Trade wars forever
trade war

Several years ago we wrote about the end of globalisation and a movement into a more multi-polar world order, with disheartenment with widening income distribution, driving a changed environment. The US trade war with China is an obvious recent example. This week we consider the medium outlook for these discussions and how this might affect markets.

The US’s initial justification for embarking on the trade dispute with China was the protection of US manufacturing jobs from unfair competition from subsidised Chinese state-owned enterprises. However, it has quickly become evident that the disagreements go much wider and deeper than early signs suggested. Issues around intellectual property rights, data security and national security have now entered the scene, and the talks are now so broad and complex that a short-term compromise seems implausible.

Clearly, there is more at stake here than the terms of trade. It is the rise of China and the possibility it may overtake the US as the world’s greatest power that is at stake. At the beginning of Donald Trump’s regime, some commentators suggested that before he left office, China would overtake the US in terms of the size of its economy. Obviously since then US growth has substantially accelerated while China has remained at a similar level, pushing the date further into the future. However, it is that threat that, in many ways, is driving the US’s stance. Similarly, China has the stated aim to regain the position it once held as the world’s greatest power and it is pursuing a clear plan to achieve it.

WORK TO DO:
(1) According to the article on trade wars, what was the US's initial justification for starting the trade dispute with China?
(2) Transcribe the part of the article on trade wars that starts at "Several years ago" and ends at "compromise seems implausible.".

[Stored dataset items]

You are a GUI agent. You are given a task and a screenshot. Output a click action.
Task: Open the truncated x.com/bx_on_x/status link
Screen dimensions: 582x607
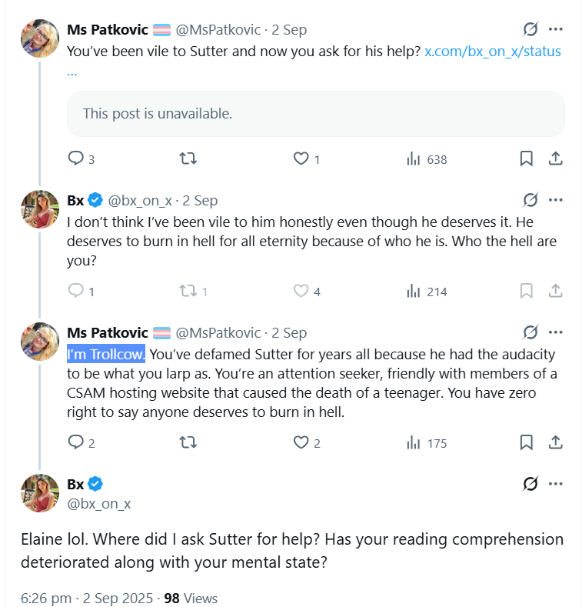point(493,52)
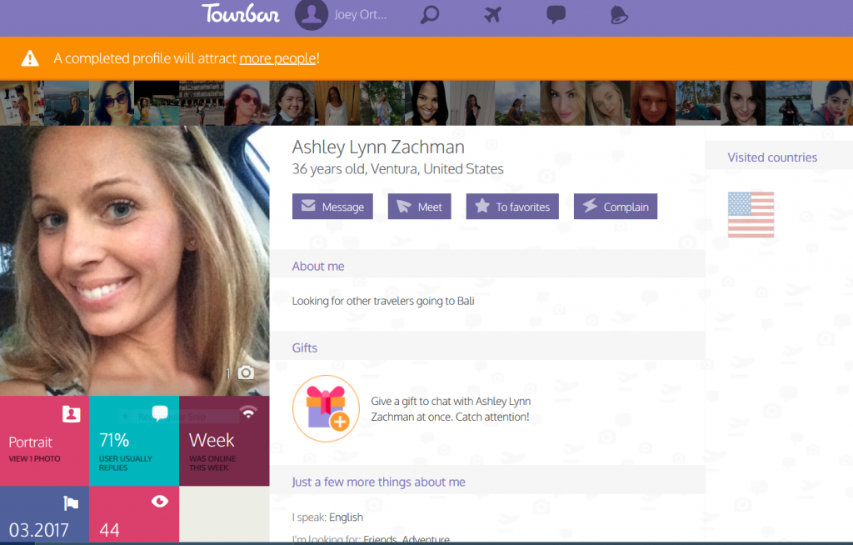The height and width of the screenshot is (545, 853).
Task: Open Ashley's large profile photo
Action: (134, 258)
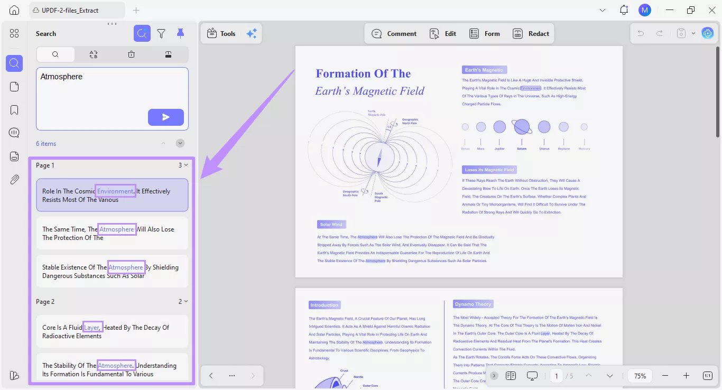Toggle two-page reading layout view
722x390 pixels.
point(511,376)
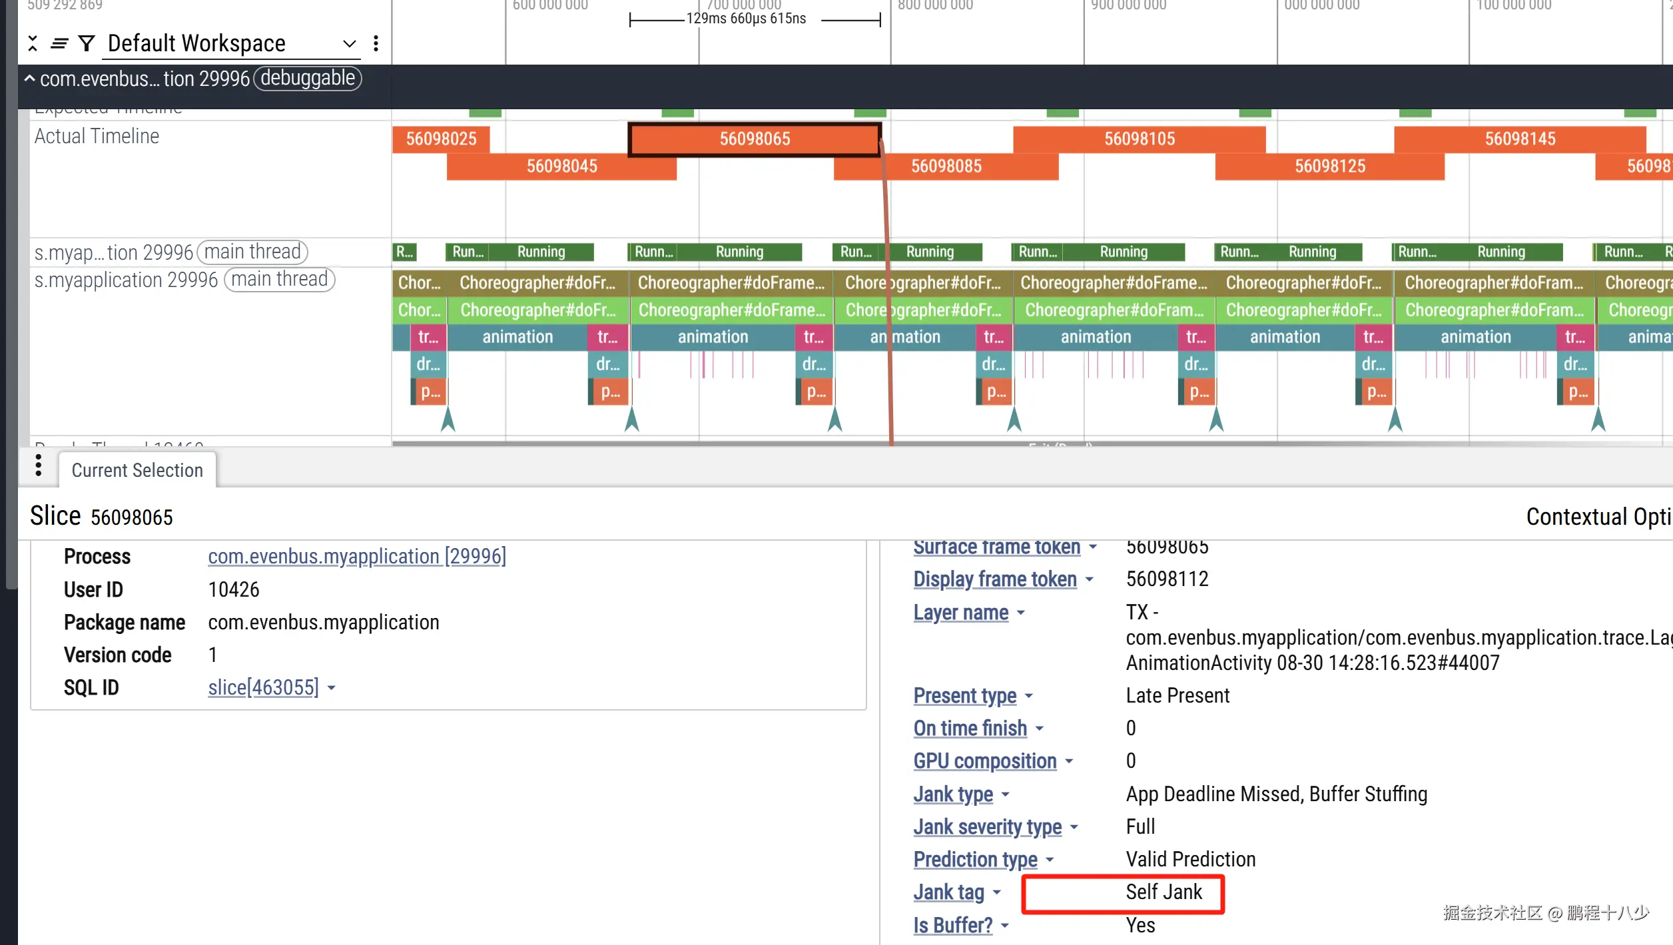Click the collapse-all tracks icon
This screenshot has width=1673, height=945.
[33, 44]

SOLVED TASKS:
(1) The US initially justified it as protecting US manufacturing jobs from unfair competition from subsidised Chinese state-owned enterprises.

(2)
Several years ago we wrote about the end of globalisation and a movement into a more multi-polar world order, with disheartenment with widening income distribution, driving a changed environment. The US trade war with China is an obvious recent example. This week we consider the medium outlook for these discussions and how this might affect markets.

The US’s initial justification for embarking on the trade dispute with China was the protection of US manufacturing jobs from unfair competition from subsidised Chinese state-owned enterprises. However, it has quickly become evident that the disagreements go much wider and deeper than early signs suggested. Issues around intellectual property rights, data security and national security have now entered the scene, and the talks are now so broad and complex that a short-term compromise seems implausible.